Result's (table 3) shows, compares with the MPC85 powder of the commercial distribution of standard, and it is good that the solubility of described HY-MPC powder all keeps.
The HY-MPC powder of table 3. after 40 ℃ of storages is 20 ℃ solubility (%)
Storage time | The contrast powder | Flow process 2 powder | Flow process 3 powder | MPC 1 | MPC 2 |
The 0th week | 98.08 | 99.20 | 97.30 | 95.09 | 43.69 |
The 1st week | 97.10 | 97.50 | 96.24 | 77.17 | 31.85 |
The 2nd week | 95.27 | 95.64 | 95.54 | 47.53 | 25.74 |
The 3rd week | 95.92 | 94.65 | 95.06 | 31.63 | 24.47 |
1The standard MPC85 of pilot-plant
2The MPC85 of the commercial distribution of standard
Embodiment 6-prepares cheese with HY-MPC
The HY-MPC powder (respectively containing 85% milk proem) of gained in embodiment 4 tests is tested in the cheese preparation.

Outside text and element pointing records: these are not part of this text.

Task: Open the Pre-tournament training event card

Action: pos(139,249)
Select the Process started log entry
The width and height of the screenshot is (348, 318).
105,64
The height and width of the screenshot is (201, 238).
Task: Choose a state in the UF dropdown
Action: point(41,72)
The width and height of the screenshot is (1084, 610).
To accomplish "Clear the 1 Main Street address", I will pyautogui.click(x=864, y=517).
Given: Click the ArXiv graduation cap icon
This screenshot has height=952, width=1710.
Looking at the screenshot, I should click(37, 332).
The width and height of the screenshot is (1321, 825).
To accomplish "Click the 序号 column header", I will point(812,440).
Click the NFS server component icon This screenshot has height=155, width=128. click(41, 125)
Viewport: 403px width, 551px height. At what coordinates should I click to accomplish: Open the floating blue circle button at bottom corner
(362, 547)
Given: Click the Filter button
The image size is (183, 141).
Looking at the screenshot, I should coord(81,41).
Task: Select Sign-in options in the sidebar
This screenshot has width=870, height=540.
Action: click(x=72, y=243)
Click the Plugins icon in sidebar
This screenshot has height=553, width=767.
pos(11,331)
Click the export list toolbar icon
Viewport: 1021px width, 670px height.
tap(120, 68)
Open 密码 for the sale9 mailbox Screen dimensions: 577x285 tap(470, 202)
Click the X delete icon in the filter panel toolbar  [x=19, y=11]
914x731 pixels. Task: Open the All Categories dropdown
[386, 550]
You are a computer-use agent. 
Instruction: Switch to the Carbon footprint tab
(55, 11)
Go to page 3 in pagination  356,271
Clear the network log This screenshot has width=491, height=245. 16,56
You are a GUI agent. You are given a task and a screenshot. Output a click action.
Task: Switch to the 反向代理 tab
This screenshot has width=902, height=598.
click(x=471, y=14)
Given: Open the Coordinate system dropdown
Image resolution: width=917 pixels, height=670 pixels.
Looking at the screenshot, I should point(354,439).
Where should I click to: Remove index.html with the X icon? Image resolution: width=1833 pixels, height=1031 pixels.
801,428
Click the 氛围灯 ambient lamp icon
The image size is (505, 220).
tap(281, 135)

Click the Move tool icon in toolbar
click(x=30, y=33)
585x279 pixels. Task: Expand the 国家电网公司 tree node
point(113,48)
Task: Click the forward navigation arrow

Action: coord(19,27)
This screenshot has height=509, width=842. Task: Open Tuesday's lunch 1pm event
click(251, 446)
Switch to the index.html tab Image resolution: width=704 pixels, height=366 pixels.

With fresh full milk standardization, making its albumen is 0.8 to the ratio of fat, and used as coarse raw materials.The calcium chloride that in described cheese milk, adds 0.02%w/w.Every part of a kind of described HY-MPC powder that adds 0.5%w/w slowly stirred described milk 30 minutes at 20 ℃ simultaneously in the milk of four parts of 4L.Then described mixture is heated to 32 ℃, and adds the bacterium bottle opener.Reduce to approximately 6.4 the time when the pH of described cheese milk value, add renin.Make described mixture form curdled milk, keep temperature (32 ℃) simultaneously.This coagulation is cut into the square of 2-cm, then temperature is risen to 38 ℃ and kept 40 minutes, mixed once, and removed whey then in wherein per 10 minutes.In the pH value of regulating described curdled milk, collect curdled milk and carry out manual squeezing lightly.When the pH of described curdled milk value is reduced to pH 5.6, described curdled milk pressurization is spent the night.Cut described cheese morning, and visual inspection cheese caking.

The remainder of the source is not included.